EXERCISE BRIEF:
Transcribe verbatim the part of the rows that opens with the line containing "You are a computer-use" and closes with the line containing "[x=573, y=514]". Omit the pictures from your transcription.

EXERCISE MATERIALS:
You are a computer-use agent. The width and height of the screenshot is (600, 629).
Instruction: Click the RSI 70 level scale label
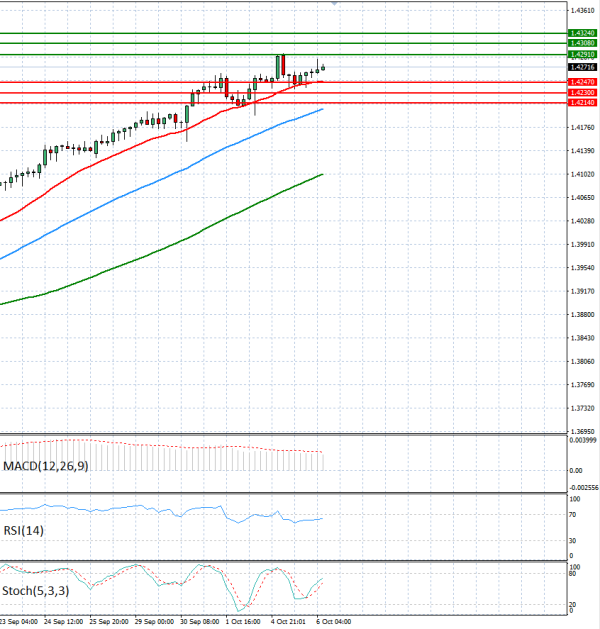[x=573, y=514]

...

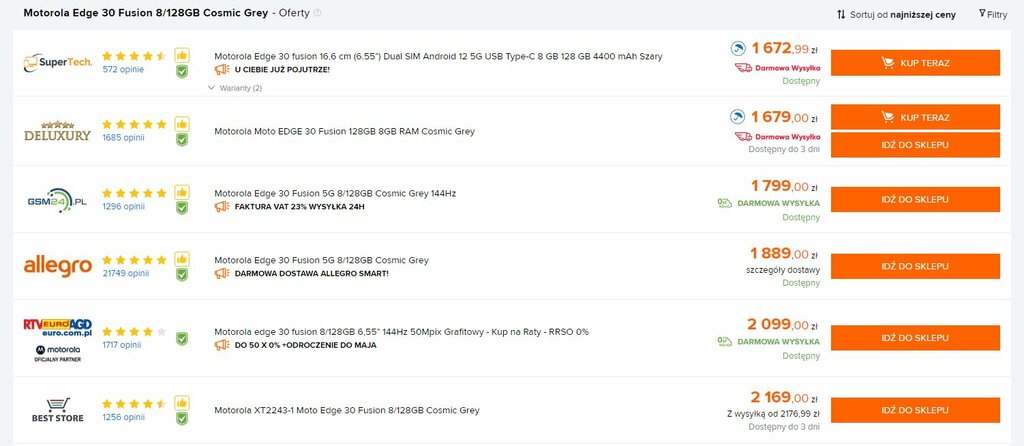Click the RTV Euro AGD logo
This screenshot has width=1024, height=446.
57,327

---

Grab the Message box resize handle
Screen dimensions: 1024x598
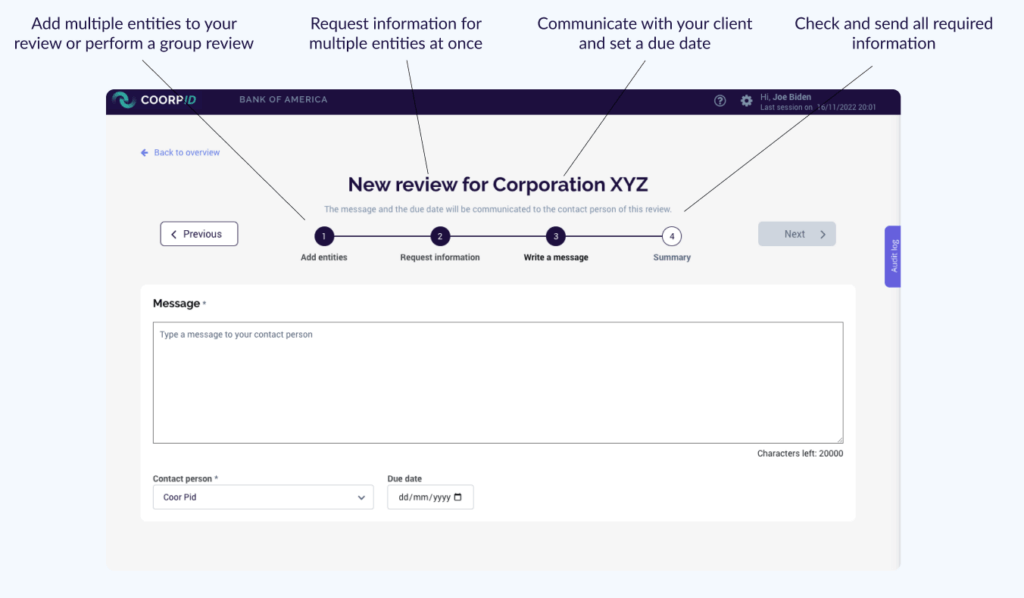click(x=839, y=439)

ANSWER TO THIS EXERCISE:
You are a computer-use agent. The width and height of the screenshot is (600, 629).
Instruction: Click the RSI 70 level scale label
[x=573, y=514]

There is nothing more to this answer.